Opinion Brief

Shakeup at Google: Is Larry Page ready to be CEO?

At 37, the search giant's co-founder is replacing Eric Schmidt as CEO. Has he matured enough to steer such a giant ship?

Google shocked the tech world and Wall Street Thursday by announcing that co-founder Larry Page is replacing Eric Schmidt as CEO, effective April 4. Page was Google's first chief executive but he and fellow cofounder Sergey Brin prompted jokes about 20-something entrepreneurs needing "parental supervision" and, in 2001, the young pair brought in the more seasoned (and older) Schmidt to help run the company. Now, a decade later, "day-to-day adult supervision [is] no longer needed!" joked Schmidt, who will stay on as executive chairman, on Twitter. Is Page ready to retake the helm? (Watch an AP report about the Google shakeup)

It's past time to give Page back the reins: Google "blossomed" under Schmidt's guidance, but "Page is clearly ready and eager to run the show again," says The Economist. If anything, this move should have happened sooner. The "unconventional" leadership "triumvirate" of Schmidt, Page, and Brin worked fine for a while, but Google now needs one guy in charge who can make "swift decisions on product matters," and Page fits the bill."Google turns a new Page"

Why mess with a good thing? Putting Page in charge "could go down as a management blunder of historic proportions," says Juan Carlos Perez in Computerworld. With Google reporting "yet another blockbuster quarter," why risk discovering that Page isn't "up to the mammoth task of running such a large, powerful, and increasingly diverse company?" It's hard to shake the feeling that Google "is trying to fix something that isn't broken." "Google's CEO switch could be a risky move"

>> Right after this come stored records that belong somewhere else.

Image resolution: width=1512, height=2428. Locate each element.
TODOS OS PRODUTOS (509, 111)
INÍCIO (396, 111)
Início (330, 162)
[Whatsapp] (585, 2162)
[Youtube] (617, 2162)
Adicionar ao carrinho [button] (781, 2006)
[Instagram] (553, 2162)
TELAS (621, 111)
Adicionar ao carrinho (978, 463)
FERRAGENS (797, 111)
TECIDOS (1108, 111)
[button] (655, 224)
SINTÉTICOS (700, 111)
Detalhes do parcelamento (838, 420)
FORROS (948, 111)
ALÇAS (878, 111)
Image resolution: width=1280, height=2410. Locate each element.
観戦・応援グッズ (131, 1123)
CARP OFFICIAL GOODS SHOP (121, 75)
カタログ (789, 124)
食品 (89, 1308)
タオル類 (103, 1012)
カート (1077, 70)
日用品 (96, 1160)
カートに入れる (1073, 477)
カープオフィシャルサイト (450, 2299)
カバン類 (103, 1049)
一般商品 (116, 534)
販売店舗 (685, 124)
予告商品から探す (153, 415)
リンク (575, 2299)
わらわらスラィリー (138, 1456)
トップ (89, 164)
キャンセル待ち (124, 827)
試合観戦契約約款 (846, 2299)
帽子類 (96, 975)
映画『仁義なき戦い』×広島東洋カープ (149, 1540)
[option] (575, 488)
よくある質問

Really, what's different? The shift in titles sounds dramatic, but it's not clear that much will really change, says Brian Barrett in Gizmodo. "Schmidt will actually continue fulfilling most of his 'adult' duties," and Page has always been "deeply involved" in steering the company, only now he's probably "outgrown some of his immaturity." So in the short-term, this shakeup means "nothing"; in the long term, expect "more risks — with bigger successes and failures," at a faster pace."What does Google's new boss mean for you?"